Zulassungsvoraussetzung für den „Fachwirt Online Marketing (BVDW)“ ist die Erfüllung mindestens einer der folgenden Anforderung:

· ein Hochschulstudium mit Abschluss im Bereich der Wirtschaftswissenschaften, Marketing oder Kommunikation oder verwandter Disziplinen.
· die Allgemeine Hochschulreife und eine Berufstätigkeit im Bereich Marketing und Kommunikation.
· eine mit Erfolg abgeschlossene Berufsausbildung in einem anerkannten Ausbildungsberuf und eine mindestens dreijährige Berufspraxis im Bereich Marketing und Kommunikation. (Bei fehlender Berufsausbildung ist eine sechsjährige einschlägige Berufspraxis nachzuweisen, davon mindestens 3 Jahre im Bereich Marketing und Kommunikation.)

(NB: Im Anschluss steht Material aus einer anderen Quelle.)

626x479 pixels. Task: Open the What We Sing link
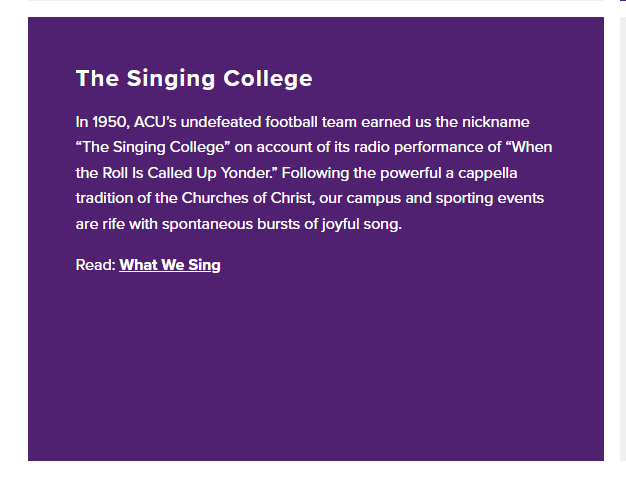coord(170,265)
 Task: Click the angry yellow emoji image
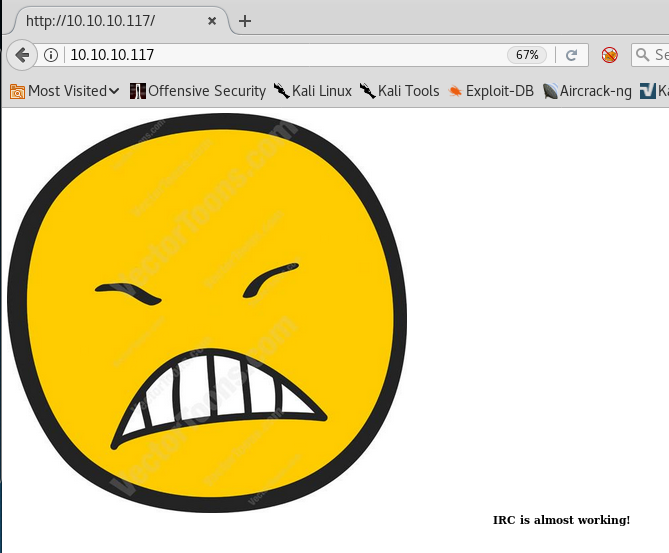pyautogui.click(x=207, y=312)
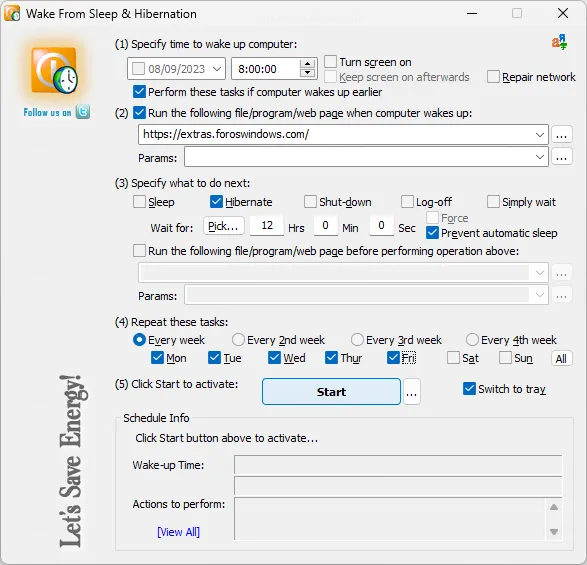587x565 pixels.
Task: Click the orange app logo with clock
Action: point(55,70)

Interessierte Nachwuchskräfte können sich direkt beim BVDW bewerben. Entsprechende Unterlagen für den Nachweis der besonderen Eignung sind der Bewerbung hinzuzufügen. Die Entscheidung fällt jeweils zum Stichtag, wobei ausschließlich die Zusagen an Stipendiaten veröffentlicht werden. Die Vergabekommission besteht zunächst aus den folgenden Mitgliedern:

· Harald R. Fortmann, Vizepräsident BVDW und Plattform A
· Dirk Kedrowitsch, Vizepräsident BVDW und Pixelpark AG
· Marco Zingler, denkwerk GmbH
· Dwight Cribb, Dwight Cribb Personalberatung GmbH
· Thomas Duhr, United Internet Media AG
· Tanja Feller, Geschäftsführerin des BVDW e.V

Die Stipendien bestehen in der Übernahme der Studiengebühren durch den BVDW; Reise- und Materialkosten o.ä. tragen die Stipendiaten selbst bzw. deren Arbeitgeber. Weitergehende Informationen und die Bewerbungsunterlagen des BVDW sind unter www.akademie.bvdw.org zu finden. Die geprüften Bildungsangebote der Akademie der Digitalen Wirtschaft erhalten BVDW-Mitglieder zu Sonderkonditionen.

Kontakt:
Bundesverband Digitale Wirtschaft (BVDW) e.V.
Tanja Feller, Geschäftsführerin
Kaistraße 14, 40221 Düsseldorf
Tel.: +49 (0)211 60 04 56 –0; Fax: -33

Presse:
Christoph Salzig, Pressesprecher
Tel. 0211 600456 -26, Fax: -33
mailto: pressebvdw.org

Über den BVDW:
Der Bundesverband Digitale Wirtschaft (BVDW) e.V. ist die Interessenvertretung aller am digitalen Wertschöpfungsprozess beteiligten Unternehmen.
Der BVDW steht im ständigen Dialog mit Politik, Öffentlichkeit und anderen Interessengruppen (Verbraucherorganisationen, andere Branchenverbände etc.), um ergebnisorientiert, praxisnah und effektiv die dynamische Entwicklung der Branche zu unterstützen.
Zudem bietet der BVDW ein Expertennetzwerk, das Unternehmen und Interessierten innerhalb wie außerhalb der Branche schnell und gezielt Antworten auf konkrete Fragestellungen rund um die Lösungen der Digitalen Wirtschaft liefert.
Der BVDW bietet ein umfangreiches Service- und Informationsportfolio für seine Mitgliedsunternehmen. Er hat sich zur Aufgabe gemacht, Effizienz und Nutzen digitaler Technologien transparent zu machen und so den Einsatz in der Gesamtwirtschaft, Gesellschaft und Administration zu fördern.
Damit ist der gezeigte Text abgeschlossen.